Né en 1933 à Vilna, Samuel Bak a fait preuve d’un talent artistique extraordinaire pendant son enfance, mais comme tous les Juifs à l’époque de l’occupation nazie , il a dû subir des violences raciales: Vilna a été occupée par les Allemands en 1940 et Samuel et sa famille ont donc été contraints de déménager dans le ghetto de la ville. Ses parents et lui ont ensuite été transférés dans un camp de travail forcé (Arbeitslager 562 à Vilna) et, à la fin de la guerre, les seuls survivants de sa famille étaient sa mère et lui, car ils avaient réussi à se réfugier dans un couvent bénédictin. Son père est fusillé en juillet 1944, quelques jours avant sa libération par les Soviétiques. Sa mère et lui ont quitté le pays et, de 1945 à 1948, ils ont vécu dans des camps de réfugiés en Allemagne. Ils ont ensuite émigré en Israël, où Samuel a étudié l’art à laBezalel Academy of Arts and Design à Jérusalem ; il a ensuite poursuivi ses études à Paris, a passé plusieurs périodes à Rome, en Suisse et en Israël, et s’est installé définitivement aux États-Unis , où il vit toujours. Ayant vécu l’expérience de l’Holocauste dans son enfance, ayant heureusement réussi à survivre, et ayant ensuite suivi sa passion pour la peinture, les thèmes liés à cette période se retrouvent dans ses œuvres: au cours de sa carrière, il a en effet transféré sur la toile tout ce qui est lié aux atrocités de la guerre. Il s’agit donc d’œuvres à fort impact, où la destruction et la fragmentation règnent tant dans les sujets que dans les décors représentés, mais elles sont surtout significatives d’un point de vue historique et social, car elles représentent ce qu’il a vu de la guerre à travers ses yeux d’enfant. Nombre de ses images dérivent de son enfance, comme les ours en peluche et les bateaux-jouets ( Interruptions en est un exemple) qui deviennent des symboles de l’innocence perdue. Ce sont des œuvres qui expriment la mémoire de l’ Holocauste et la souffrance d’un survivant avec laquelle il tente de vivre jusqu’à la fin de ses jours. Samuel Bak est en effet un artiste qui a su représenter le sentiment de perte, la destruction du monde familial et du monde qui l’entoure ; c’est un deuil vu d’un point de vue privé, mais qui prend une portée universelle. Significatif est le tableau La famille, dans lequel l’artiste dédie son œuvre à la mémoire des membres de sa famille tués par la folie nazie.

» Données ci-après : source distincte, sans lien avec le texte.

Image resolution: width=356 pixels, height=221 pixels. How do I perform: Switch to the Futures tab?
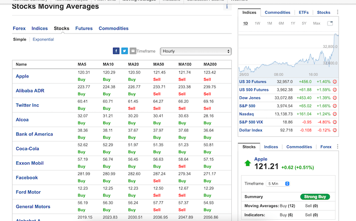(84, 29)
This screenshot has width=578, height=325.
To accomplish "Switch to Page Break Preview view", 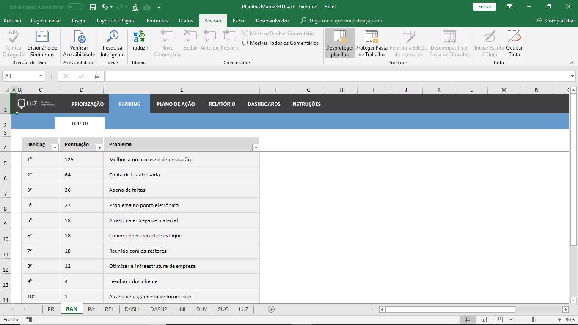I will (x=500, y=319).
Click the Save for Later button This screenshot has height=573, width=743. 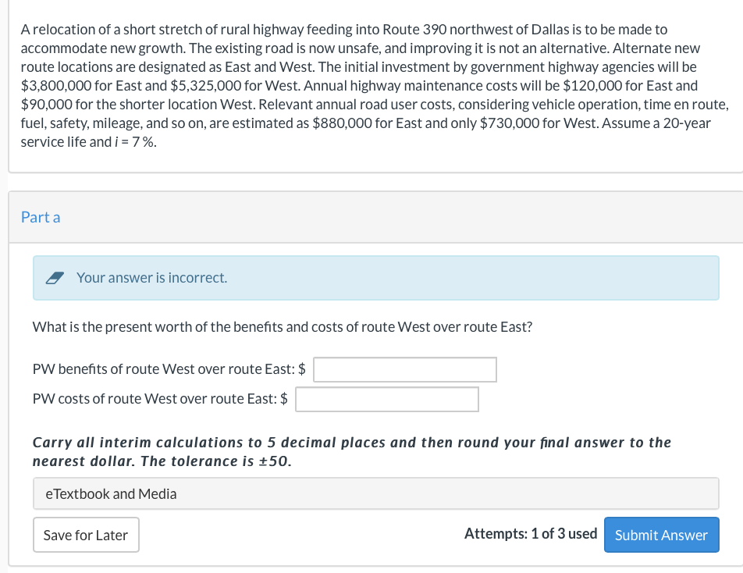click(x=86, y=535)
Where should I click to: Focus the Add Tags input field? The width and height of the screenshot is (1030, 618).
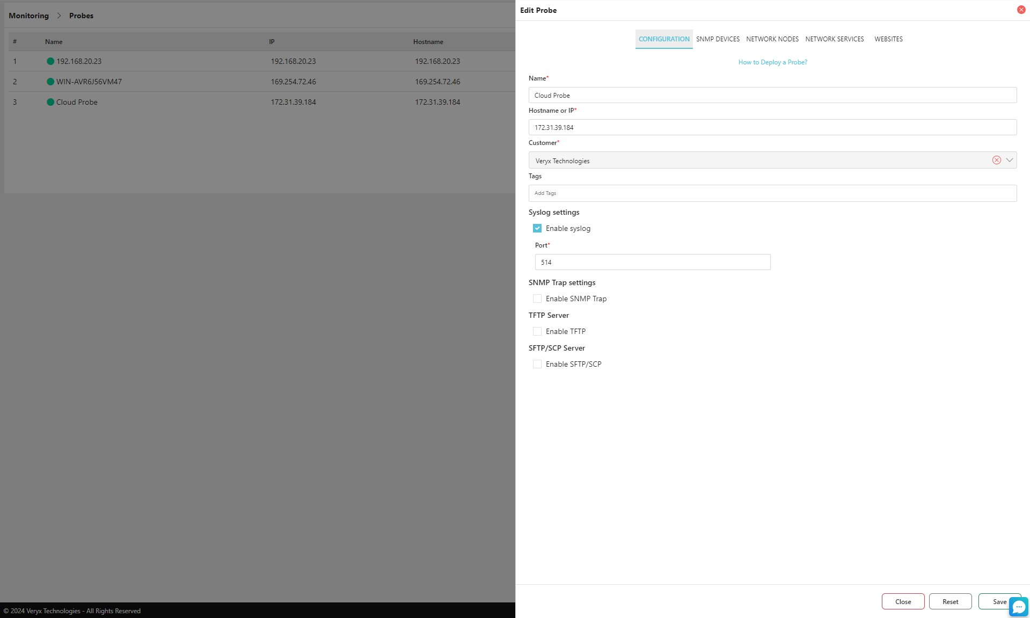pos(772,193)
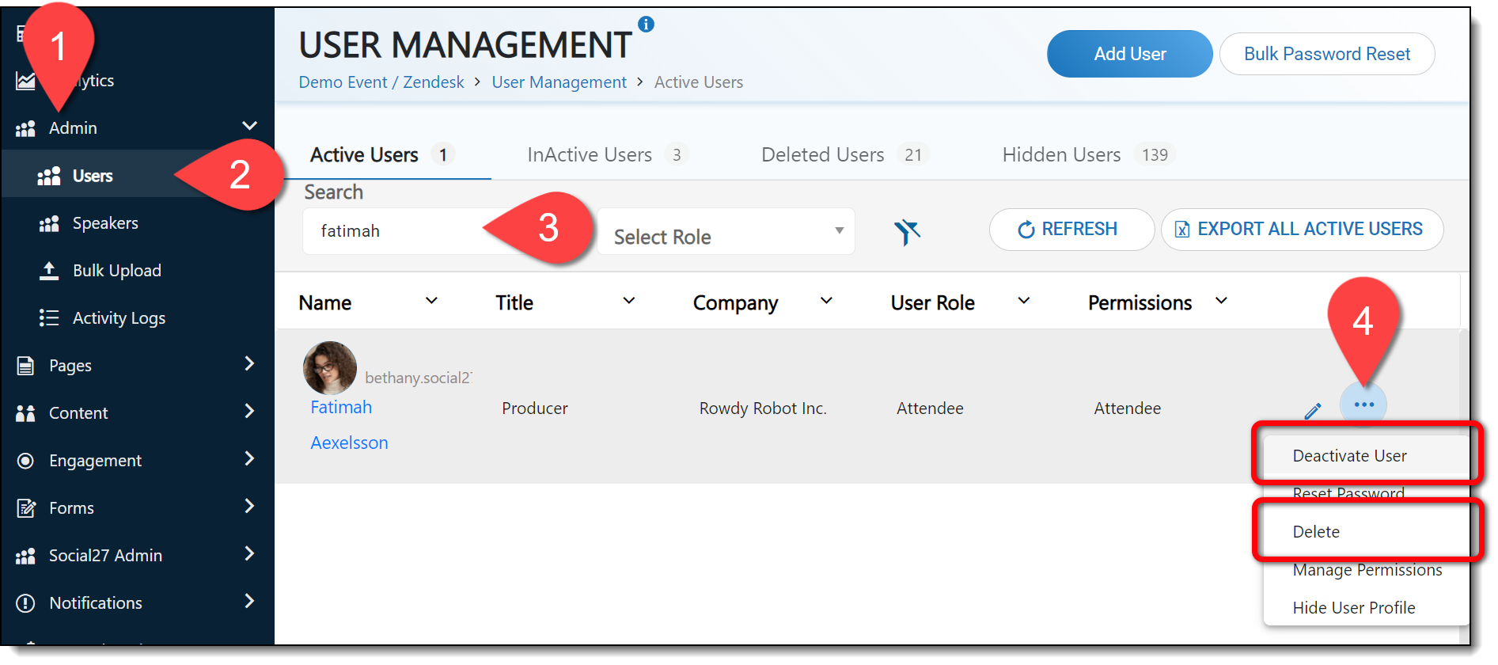Image resolution: width=1498 pixels, height=665 pixels.
Task: Click the clear filter icon
Action: click(907, 231)
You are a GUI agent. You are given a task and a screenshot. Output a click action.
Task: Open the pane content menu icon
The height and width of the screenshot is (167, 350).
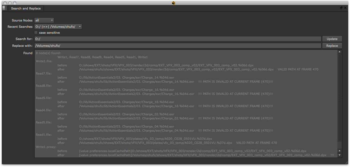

“Je sais que ce que je peins provient d’un besoin compulsif de donner un sens au fait miraculeux de ma survie”, commente-t-il. “Il tente d’apaiser un triste sentiment d’égarement. Elle découle de la crainte que, dans un monde en proie à des bouleversements sans précédent, les choses ne soient jamais ce qu’elles semblent être. Mon travail révèle une réalité observée à travers les yeux d’un enfant qui a soudainement grandi. Certains pourraient appeler cela le traitement des traumatismes ; j’espère que mon art est plus que cela”.

Bak n’a jamais peint de scènes de mort de masse, mais a utilisé son expérience personnelle pour évoquer un danger d’amnésie collective face à tous les actes de barbarie qui ont lieu dans le monde à tout moment.

La célèbre photo de l'enfant dans le ghetto de Varsovie (mai 1943)
La célèbre photographie de l’enfant du ghetto de Varsovie (mai 1943)
Samuel Bak, Icône de la perte, identité (2008 ; huile sur toile, 122 x 152 cm)
Samuel Bak, Icône de la perte, Identité (2008 ; huile sur toile, 122 x 152 cm)
Samuel Bak, Icon of Loss, Burning (2008 ; huile sur toile, 122 x 152 cm)
Samuel Bak, Icône de la perte, Brûlure (2008 ; huile sur toile, 122 x 152 cm)
Samuel Bak, Icône de la perte, barrée II (2008 ; huile sur toile, 122 x 152 cm)
Samuel Bak, Icône de la perte, Barré II (2008 ; huile sur toile, 122 x 152 cm)
Samuel Bak, Icon of Loss, Walled In (2008 ; huile sur toile, 122 x 152 cm)
Samuel Bak, Icône de la perte, emmurée (2008 ; huile sur toile, 122 x 152 cm)
Samuel Bak, Procession (2007 ; huile sur toile, 46 x 51 cm)
Samuel Bak, Procession (2007 ; huile sur toile, 46 x 51 cm)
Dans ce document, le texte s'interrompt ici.